私と主人で仕事がうまくいったなと思うのは、私は一つのことにのめり込んでいき、細かく追究していく。篠崎は新しいことを見つけ出し、どんどん広げていく。情報を得るために勉強もよくしているし、実験も上手だし、そういう天才的な人なんで、私みたいに一つのことにしがみつく人とはちょうど良かったんじゃないかな。
――そういうタイプの違いって、若いころからわかっていたんですか?
いや、わかりません。一緒にやってみて、だんだんわかってきました。
――何だか、理想的な共同研究ですね。改めて、ご夫婦でのご受賞、誠におめでとうございます。
ありがとうございます。これまでご指導くださった先生方や、一緒に研究を行ってきた多くの研究者や学生の皆さんにも大変感謝しています。それから、両親や家族の援助や協力もありがたく思っています。

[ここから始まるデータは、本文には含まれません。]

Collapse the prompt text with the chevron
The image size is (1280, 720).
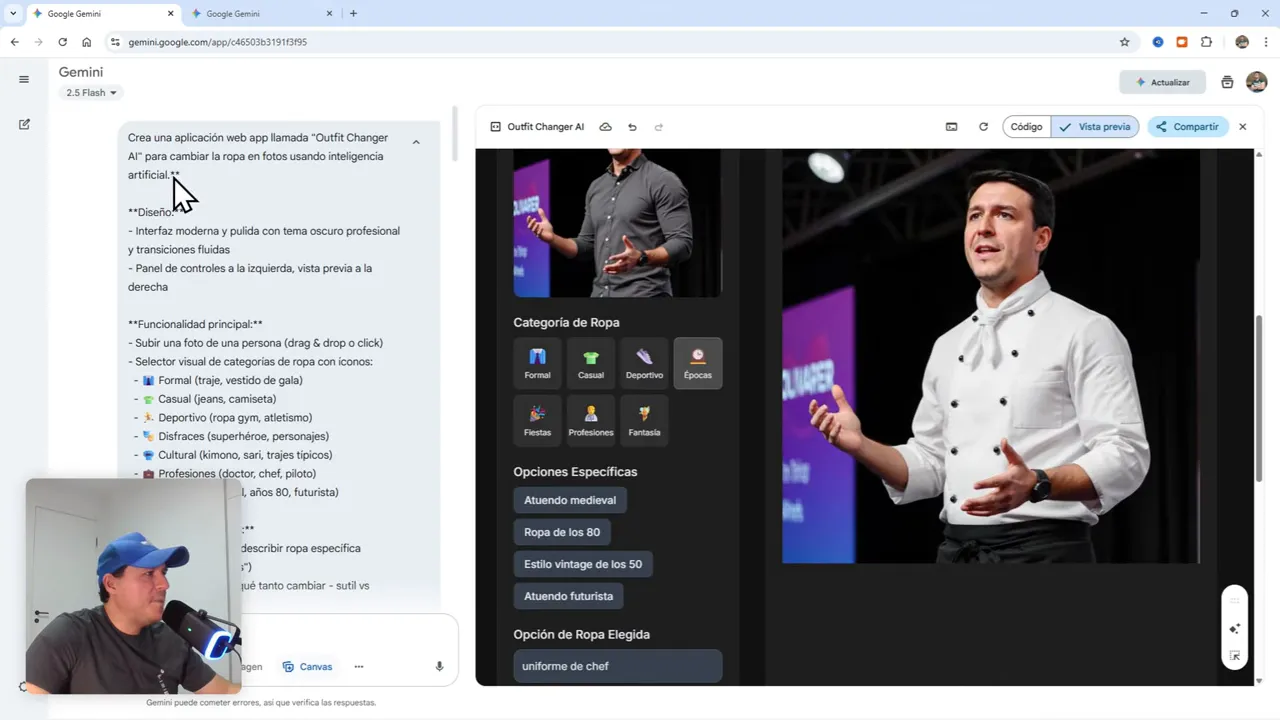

これからは、新しい人が新しい考えで研究を進める時代です。日本が世界をリードするようなサイエンスを行うとしたら、ある程度の層が必要で、たくさんの若い人に能力を伸ばしていただいて、活躍していただければ、ピカ一の人も出てくると思う。そんなふうに若い人をもり立てられるシステムが日本にできたらいい。そういうところで少しでもお役に立ちたいと思っています。